Stated task 1:
Return the whole reply about clearing page table memory exactly, with nothing changed.

Document:
□ □ □ □ □
On 2022-07-07 12:45, Philip Yang wrote:
MMU notifier callback unmap the svm range update page table may free the
PTB BO, then amdgpu_fill_buffer zero BO memory could cause deadlock as
kmalloc may trigger MMU notifier.
amdgpu_vm_pt_clear setup PTB BO memory with initial value, and no
sensitive data in page table that must be wiped out before releasing the
memory. So don't clear the memory when PTB BO is released.
The problem happens if the memory is used for a non-pagetable BO after
it has been freed. In that case it doesn't get initialized. That can
leak data from the page table to a user mode application. And it can
leak RAS poison to a new user mode allocation.
Therefore this memory must be wiped on free. If this causes issues in
the context of the MMU notifier, then the wiping of memory should be
deferred to a worker thread. The code for delayed freeing already exists
for cases where memory has an unsignaled fence when it is freed. So it
should be possible to create a fence, attach it to the BO before freeing
it (maybe after it is individualized in amdgpu_bo_release_notify), and
only signal it after freeing the BO. Or maybe there is a more
straight-forward way to force delayed freeing of PT BOs in the MMU notifier.
□ □ □ □ □
Exercise inputs:
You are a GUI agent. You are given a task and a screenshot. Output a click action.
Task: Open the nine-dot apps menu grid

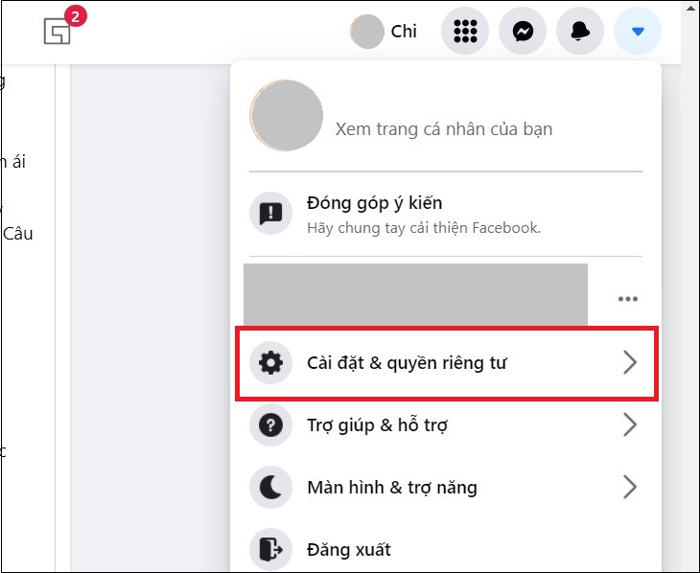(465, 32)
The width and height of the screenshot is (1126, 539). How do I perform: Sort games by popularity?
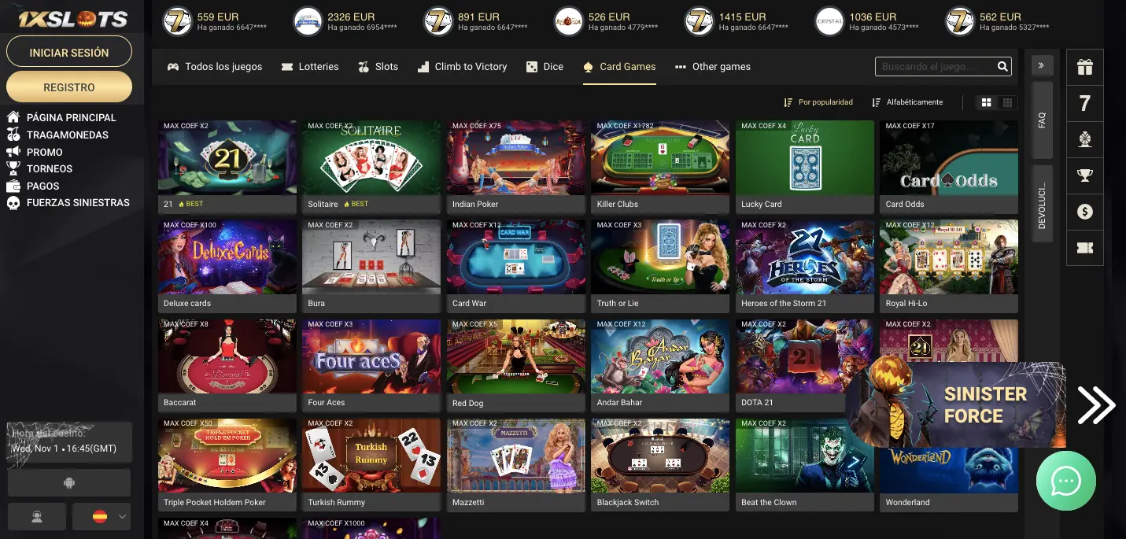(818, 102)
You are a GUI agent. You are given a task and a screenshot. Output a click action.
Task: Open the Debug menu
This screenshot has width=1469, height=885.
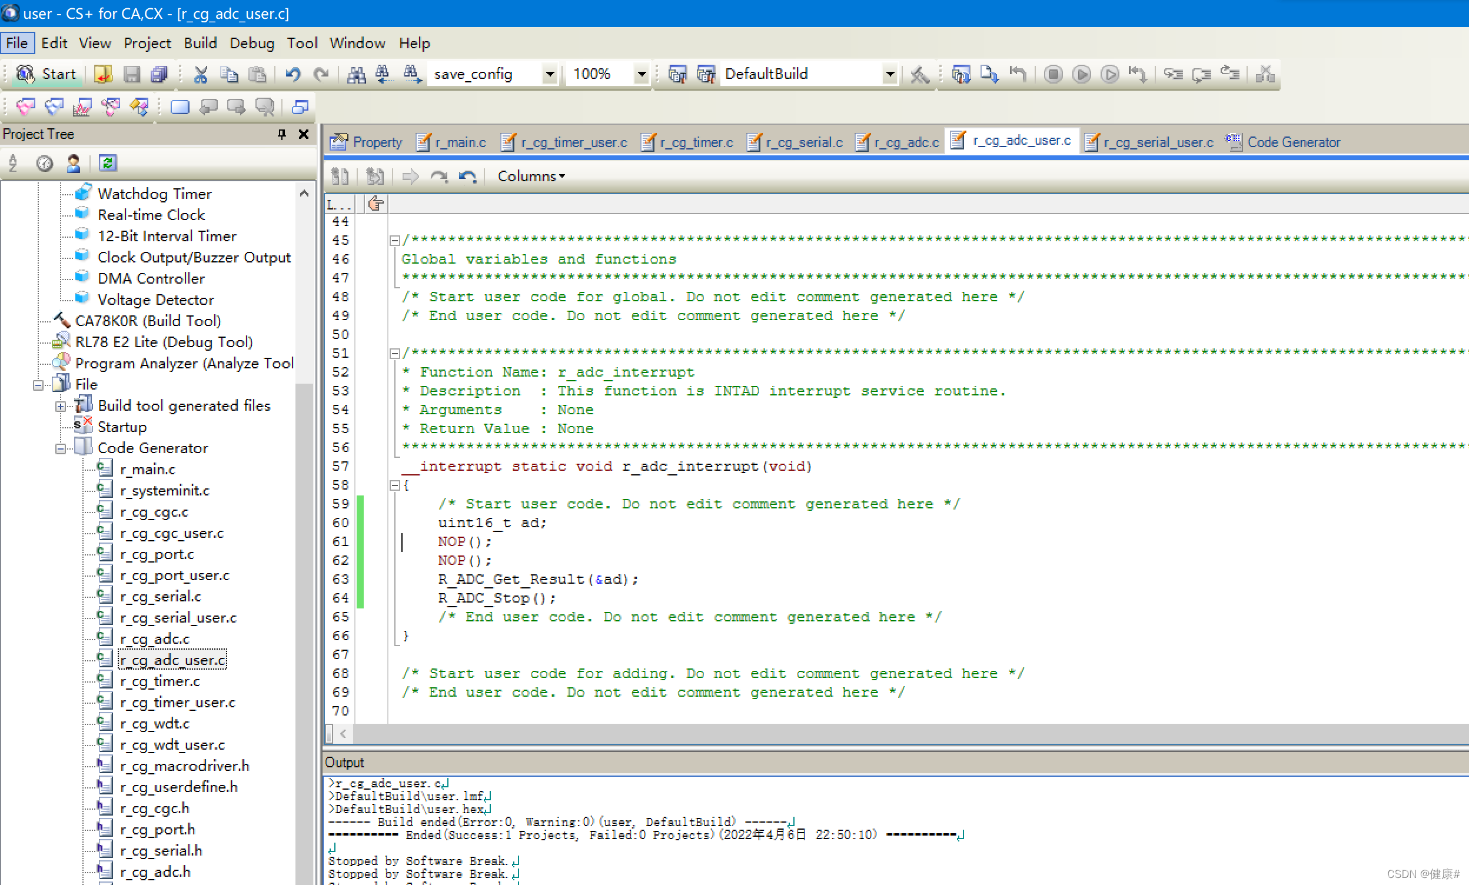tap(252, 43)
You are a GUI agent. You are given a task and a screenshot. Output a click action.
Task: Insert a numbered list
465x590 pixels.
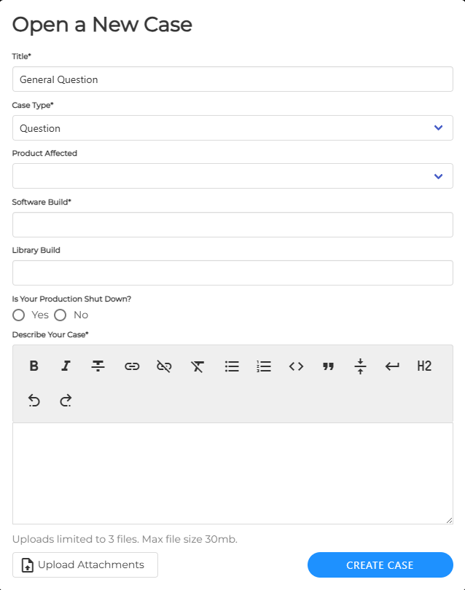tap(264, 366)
□ □ □ □ □
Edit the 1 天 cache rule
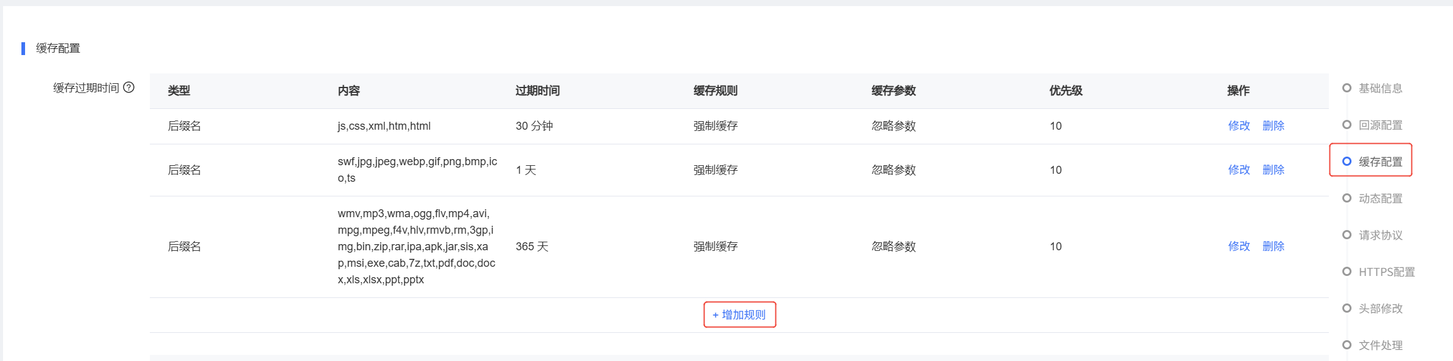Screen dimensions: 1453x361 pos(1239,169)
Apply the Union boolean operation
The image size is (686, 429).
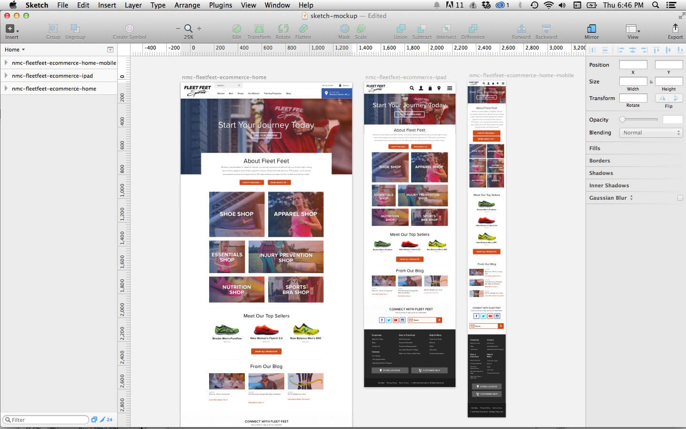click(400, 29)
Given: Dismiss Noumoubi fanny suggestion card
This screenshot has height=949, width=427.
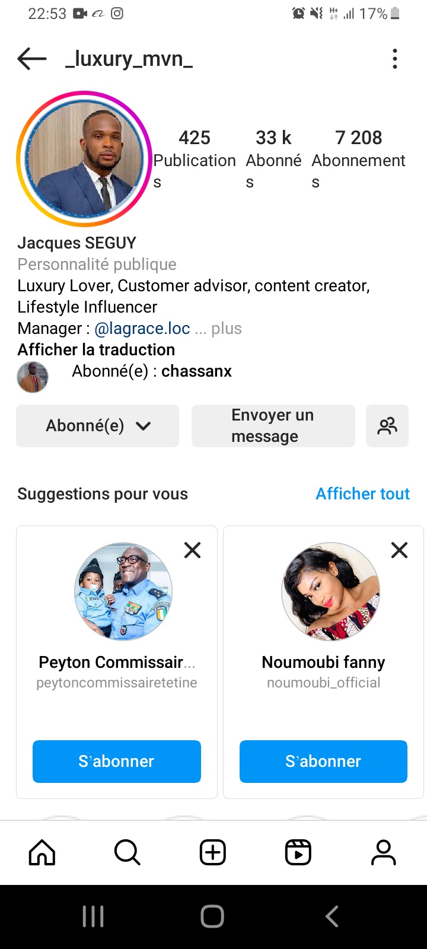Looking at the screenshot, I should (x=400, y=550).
□ □ □ □ □
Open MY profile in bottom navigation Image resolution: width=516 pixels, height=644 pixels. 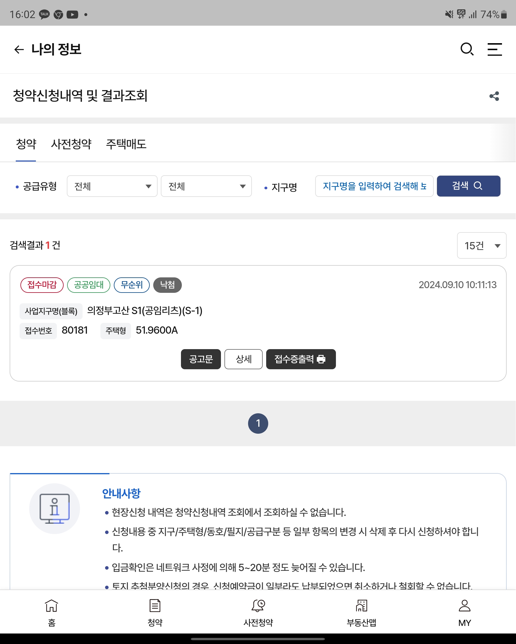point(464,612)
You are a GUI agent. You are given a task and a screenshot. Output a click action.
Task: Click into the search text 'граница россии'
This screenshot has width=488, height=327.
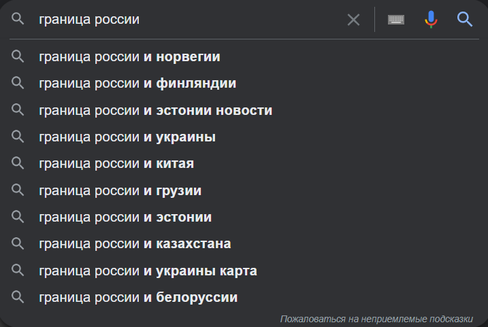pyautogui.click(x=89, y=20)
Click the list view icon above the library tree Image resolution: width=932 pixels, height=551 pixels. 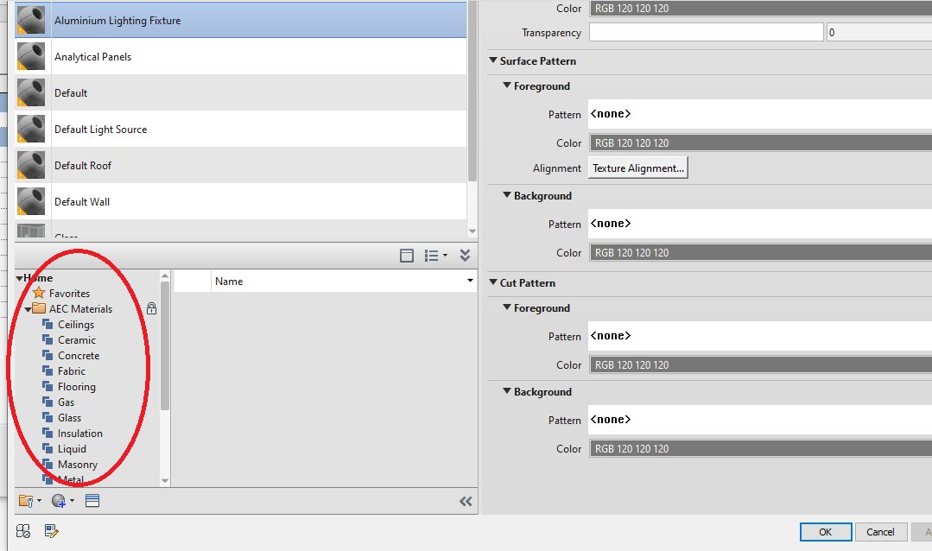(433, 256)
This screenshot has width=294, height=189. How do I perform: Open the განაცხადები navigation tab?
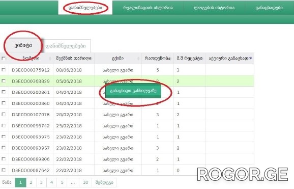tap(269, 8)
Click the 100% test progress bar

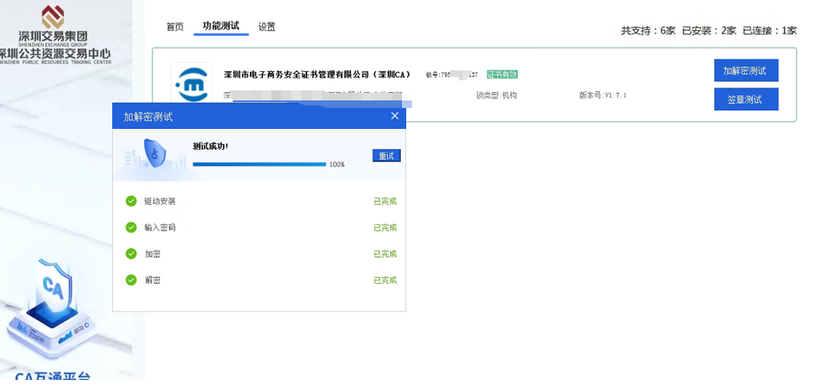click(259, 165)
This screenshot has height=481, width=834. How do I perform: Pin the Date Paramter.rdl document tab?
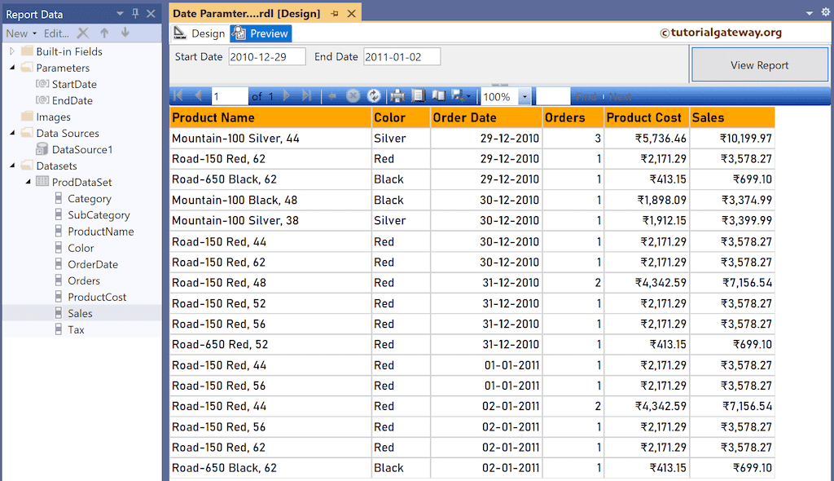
□ □ □ □ □
Stated task 2:
In the entries, replace "Union" with "Intersection" in the stretch from the line containing "Edit the 1 天 cache rule" through the line containing "Looking at the", and give back only those lines with everything else unchanged. Leave the pictures out.

Exercise answer 1:
On 2022-07-07 12:45, Philip Yang wrote:
MMU notifier callback unmap the svm range update page table may free the
PTB BO, then amdgpu_fill_buffer zero BO memory could cause deadlock as
kmalloc may trigger MMU notifier.
amdgpu_vm_pt_clear setup PTB BO memory with initial value, and no
sensitive data in page table that must be wiped out before releasing the
memory. So don't clear the memory when PTB BO is released.
The problem happens if the memory is used for a non-pagetable BO after
it has been freed. In that case it doesn't get initialized. That can
leak data from the page table to a user mode application. And it can
leak RAS poison to a new user mode allocation.
Therefore this memory must be wiped on free. If this causes issues in
the context of the MMU notifier, then the wiping of memory should be
deferred to a worker thread. The code for delayed freeing already exists
for cases where memory has an unsignaled fence when it is freed. So it
should be possible to create a fence, attach it to the BO before freeing
it (maybe after it is individualized in amdgpu_bo_release_notify), and
only signal it after freeing the BO. Or maybe there is a more
straight-forward way to force delayed freeing of PT BOs in the MMU notifier.

Exercise answer 2:
Edit the 1 天 cache rule
Screen dimensions: 1453x361 pos(1239,169)
Apply the Intersection boolean operation
The image size is (686, 429).
click(400, 29)
Given: Dismiss Noumoubi fanny suggestion card
This screenshot has height=949, width=427.
Looking at the screenshot, I should (x=400, y=550).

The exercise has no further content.